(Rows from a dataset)
- - -

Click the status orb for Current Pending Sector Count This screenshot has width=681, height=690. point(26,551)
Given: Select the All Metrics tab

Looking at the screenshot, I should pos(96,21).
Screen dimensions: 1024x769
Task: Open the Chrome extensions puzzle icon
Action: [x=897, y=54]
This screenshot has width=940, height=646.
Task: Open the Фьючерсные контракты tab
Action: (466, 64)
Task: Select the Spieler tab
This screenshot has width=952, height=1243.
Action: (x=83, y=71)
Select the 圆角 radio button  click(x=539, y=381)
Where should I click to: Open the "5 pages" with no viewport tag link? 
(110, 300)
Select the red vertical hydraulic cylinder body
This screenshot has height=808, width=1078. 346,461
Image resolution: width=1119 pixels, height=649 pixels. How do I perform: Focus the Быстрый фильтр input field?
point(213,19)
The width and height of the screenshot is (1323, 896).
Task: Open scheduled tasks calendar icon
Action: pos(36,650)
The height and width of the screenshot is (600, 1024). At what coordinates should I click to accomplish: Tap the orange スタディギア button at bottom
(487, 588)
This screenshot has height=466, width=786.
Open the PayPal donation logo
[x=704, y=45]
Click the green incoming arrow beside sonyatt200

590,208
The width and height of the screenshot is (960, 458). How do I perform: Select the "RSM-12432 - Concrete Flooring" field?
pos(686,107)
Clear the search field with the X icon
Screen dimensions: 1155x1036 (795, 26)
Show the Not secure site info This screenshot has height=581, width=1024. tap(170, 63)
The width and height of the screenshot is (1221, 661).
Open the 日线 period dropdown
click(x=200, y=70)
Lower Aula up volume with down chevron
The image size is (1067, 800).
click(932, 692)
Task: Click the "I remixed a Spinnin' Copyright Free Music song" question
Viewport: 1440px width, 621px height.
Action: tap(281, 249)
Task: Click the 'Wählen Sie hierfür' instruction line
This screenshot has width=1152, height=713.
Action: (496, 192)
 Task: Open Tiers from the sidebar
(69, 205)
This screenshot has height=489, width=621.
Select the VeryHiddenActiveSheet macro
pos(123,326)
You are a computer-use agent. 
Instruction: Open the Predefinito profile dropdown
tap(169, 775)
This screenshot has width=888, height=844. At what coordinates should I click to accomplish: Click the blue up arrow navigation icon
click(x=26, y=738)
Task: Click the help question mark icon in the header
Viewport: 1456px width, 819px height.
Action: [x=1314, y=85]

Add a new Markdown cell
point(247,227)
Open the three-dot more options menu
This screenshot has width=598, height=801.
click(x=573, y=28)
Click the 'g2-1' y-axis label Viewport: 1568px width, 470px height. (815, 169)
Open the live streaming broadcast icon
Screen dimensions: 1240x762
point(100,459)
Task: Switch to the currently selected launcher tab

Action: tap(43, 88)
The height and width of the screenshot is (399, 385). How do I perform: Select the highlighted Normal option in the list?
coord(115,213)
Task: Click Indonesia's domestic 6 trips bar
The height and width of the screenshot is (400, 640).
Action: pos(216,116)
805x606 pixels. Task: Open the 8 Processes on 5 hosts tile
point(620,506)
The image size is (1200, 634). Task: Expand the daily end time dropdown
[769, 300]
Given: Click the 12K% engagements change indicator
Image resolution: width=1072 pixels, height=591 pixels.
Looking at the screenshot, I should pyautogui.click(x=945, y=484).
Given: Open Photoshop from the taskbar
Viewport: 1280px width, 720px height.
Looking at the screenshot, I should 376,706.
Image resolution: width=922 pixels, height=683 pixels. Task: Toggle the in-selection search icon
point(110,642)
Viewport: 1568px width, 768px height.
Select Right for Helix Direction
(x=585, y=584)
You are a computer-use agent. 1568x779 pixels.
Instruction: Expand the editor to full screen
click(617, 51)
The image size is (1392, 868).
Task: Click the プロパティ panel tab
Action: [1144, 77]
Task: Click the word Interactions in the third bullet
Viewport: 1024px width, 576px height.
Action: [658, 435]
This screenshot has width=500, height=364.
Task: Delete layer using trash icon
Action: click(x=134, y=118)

- - -

* **Aim**
Please rewrite the records, beginning at the line that has "The width and height of the screenshot is (1221, 661)." and stopping after the line that has "click(x=573, y=28)", and switch every "dropdown" to "drop-down list" while leaving everything else unchanged.

* **Written response**
The width and height of the screenshot is (1221, 661).
Open the 日线 period drop-down list
click(x=200, y=70)
Lower Aula up volume with down chevron
The image size is (1067, 800).
click(932, 692)
Task: Click the "I remixed a Spinnin' Copyright Free Music song" question
Viewport: 1440px width, 621px height.
Action: tap(281, 249)
Task: Click the 'Wählen Sie hierfür' instruction line
This screenshot has width=1152, height=713.
Action: (496, 192)
 Task: Open Tiers from the sidebar
(69, 205)
This screenshot has height=489, width=621.
Select the VeryHiddenActiveSheet macro
pos(123,326)
You are a computer-use agent. 
Instruction: Open the Predefinito profile drop-down list
tap(169, 775)
This screenshot has width=888, height=844. At what coordinates should I click to accomplish: Click the blue up arrow navigation icon
click(x=26, y=738)
Task: Click the help question mark icon in the header
Viewport: 1456px width, 819px height.
Action: [x=1314, y=85]

Add a new Markdown cell
point(247,227)
Open the three-dot more options menu
This screenshot has width=598, height=801.
click(x=573, y=28)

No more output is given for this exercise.